In a cave with no light, an animal that hunted by sight would simply starve. The olm hunts by chemistry, vibration, and electricity instead.
The seven-year stillness
The olm’s most famous biological trick is not its sightlessness. It is its remarkable, almost unbelievable, stillness.
Olms barely move. Field observations have recorded individuals remaining in the same spot for stretches of weeks, then months, then — in one extraordinary case — seven full years. The salamander was alive throughout. It simply had no reason to go anywhere.
The reason for the stillness is biological. The olm has one of the slowest metabolisms of any vertebrate ever measured. In an environment where food is scarce and temperatures are consistently cold (Dinaric karst caves run between 5 and 15 degrees Celsius), the olm’s strategy is the opposite of most other animals’. Rather than searching constantly for food, it has evolved to need almost none. A single meal — a small crustacean, an insect, a snail — can sustain an olm for up to ten years. Some observations suggest the figure can be even higher.
This is not torpor or hibernation. The olm is awake. It simply isn’t doing very much. It exists, very slowly, in a body that is barely consuming energy at all.
Living past a hundred
The slow life turns out to come with an extraordinary side effect.
The olm is the longest-living amphibian on Earth. A 2010 study published in Biology Letters by researchers in France analysed olms in a long-running cave laboratory in Moulis. They calculated an average adult lifespan of about 68 years, with a predicted maximum exceeding 100 years.
What makes this remarkable is what it doesn’t correlate with. In most vertebrates, longevity is associated with large body size, low metabolic rate combined with strong antioxidant defences, or freedom from predation. The olm is small. Its antioxidant systems aren’t unusually impressive.

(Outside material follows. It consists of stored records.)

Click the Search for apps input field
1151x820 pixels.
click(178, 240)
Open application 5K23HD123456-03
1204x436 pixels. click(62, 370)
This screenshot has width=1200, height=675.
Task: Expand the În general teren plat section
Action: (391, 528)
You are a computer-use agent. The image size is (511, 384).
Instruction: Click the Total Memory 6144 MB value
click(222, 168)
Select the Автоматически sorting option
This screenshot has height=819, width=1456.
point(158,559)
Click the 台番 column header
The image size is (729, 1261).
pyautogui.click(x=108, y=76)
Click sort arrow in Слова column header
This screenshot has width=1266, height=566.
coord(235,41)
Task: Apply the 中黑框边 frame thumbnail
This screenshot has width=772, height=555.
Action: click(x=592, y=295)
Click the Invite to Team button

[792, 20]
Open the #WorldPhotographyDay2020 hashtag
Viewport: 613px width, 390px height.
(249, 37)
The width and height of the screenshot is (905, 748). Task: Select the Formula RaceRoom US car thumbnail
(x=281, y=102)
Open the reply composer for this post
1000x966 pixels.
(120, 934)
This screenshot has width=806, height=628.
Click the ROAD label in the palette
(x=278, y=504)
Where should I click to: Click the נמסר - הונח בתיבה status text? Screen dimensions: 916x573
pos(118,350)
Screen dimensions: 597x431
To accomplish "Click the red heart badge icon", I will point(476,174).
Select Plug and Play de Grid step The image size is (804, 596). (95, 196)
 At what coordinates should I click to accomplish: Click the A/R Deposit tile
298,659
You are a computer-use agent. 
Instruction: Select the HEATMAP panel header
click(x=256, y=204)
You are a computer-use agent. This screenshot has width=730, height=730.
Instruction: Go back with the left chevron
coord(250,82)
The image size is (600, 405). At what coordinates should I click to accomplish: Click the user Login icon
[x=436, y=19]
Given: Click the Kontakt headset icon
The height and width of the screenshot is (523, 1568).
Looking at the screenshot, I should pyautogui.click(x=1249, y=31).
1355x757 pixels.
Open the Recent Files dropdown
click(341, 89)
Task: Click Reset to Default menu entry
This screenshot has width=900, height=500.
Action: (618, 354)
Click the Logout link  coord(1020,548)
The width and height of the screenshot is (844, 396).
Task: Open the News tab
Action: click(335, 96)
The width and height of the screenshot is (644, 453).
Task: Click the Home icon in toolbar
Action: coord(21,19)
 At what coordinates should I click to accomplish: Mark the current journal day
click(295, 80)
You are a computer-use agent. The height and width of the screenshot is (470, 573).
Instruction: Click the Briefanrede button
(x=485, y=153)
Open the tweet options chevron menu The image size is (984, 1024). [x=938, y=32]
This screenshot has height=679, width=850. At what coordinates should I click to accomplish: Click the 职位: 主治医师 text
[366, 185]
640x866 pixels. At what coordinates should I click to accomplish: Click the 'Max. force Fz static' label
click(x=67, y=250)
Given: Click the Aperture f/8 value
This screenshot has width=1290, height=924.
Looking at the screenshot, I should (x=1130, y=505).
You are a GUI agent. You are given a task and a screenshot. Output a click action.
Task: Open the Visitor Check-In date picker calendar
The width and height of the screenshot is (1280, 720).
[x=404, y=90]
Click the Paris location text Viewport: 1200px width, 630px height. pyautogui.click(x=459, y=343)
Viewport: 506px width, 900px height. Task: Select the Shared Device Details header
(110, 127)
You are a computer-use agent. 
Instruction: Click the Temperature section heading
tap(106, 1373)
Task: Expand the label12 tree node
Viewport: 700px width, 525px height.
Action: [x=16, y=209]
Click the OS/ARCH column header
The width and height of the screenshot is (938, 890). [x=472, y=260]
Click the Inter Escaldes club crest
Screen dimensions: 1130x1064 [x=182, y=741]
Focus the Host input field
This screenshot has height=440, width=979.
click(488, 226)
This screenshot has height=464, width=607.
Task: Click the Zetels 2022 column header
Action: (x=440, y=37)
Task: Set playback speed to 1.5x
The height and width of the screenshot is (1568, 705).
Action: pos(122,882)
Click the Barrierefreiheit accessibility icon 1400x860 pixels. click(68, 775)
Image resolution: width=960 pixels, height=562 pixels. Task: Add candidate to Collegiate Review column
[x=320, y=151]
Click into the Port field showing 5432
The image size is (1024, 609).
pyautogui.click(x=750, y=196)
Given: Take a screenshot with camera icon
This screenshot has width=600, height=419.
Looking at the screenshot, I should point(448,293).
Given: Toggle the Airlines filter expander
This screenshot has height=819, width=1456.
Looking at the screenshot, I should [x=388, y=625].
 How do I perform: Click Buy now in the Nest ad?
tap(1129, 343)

And while its caves are relatively predator-free, they aren’t unique in that respect.
In other words, the olm is living past 100 in defiance of most of what biologists thought they understood about ageing. It’s an outlier — a small amphibian that ought to be living thirty years and is, instead, living three times that. Scientists studying the molecular basis of olm longevity hope it may eventually reveal mechanisms of senescence that other species — including ours — could one day learn from.
Why it doesn’t move
The honest scientific explanation for the olm’s stillness is metabolic: when food is scarce and energy is expensive, evolution favours organisms that conserve both. The olm has been refining this strategy for around 20 million years. Almost everything about its body — the lack of eyes, the lack of pigment, the lack of adult metamorphosis, the slowed metabolism — is part of a single overarching adaptation to environments where there is very little of anything and you cannot afford to waste any of it.
But there is something else worth saying about the stillness, even if it isn’t strictly scientific.
In a cave system that has been dark for tens of millions of years, where the temperature does not change, where day and night do not exist, where the only food is the small things drifting past in the underground rivers, what would it actually mean to move? The destinations are indistinguishable. The directions are indistinguishable. The reasons most animals move — to find food, to find mates, to find shelter, to escape predators — are mostly absent here.
In total darkness, there is, in a strange sense, nowhere worth going.
The olm has worked this out. It conserves itself by staying. It waits. It lives, on average, longer than any of us will. And somewhere right now, in a cave system in Slovenia or Croatia, an olm is doing exactly what its ancestors have been doing for 20 million years — almost nothing at all, very patiently, for an extraordinarily long time.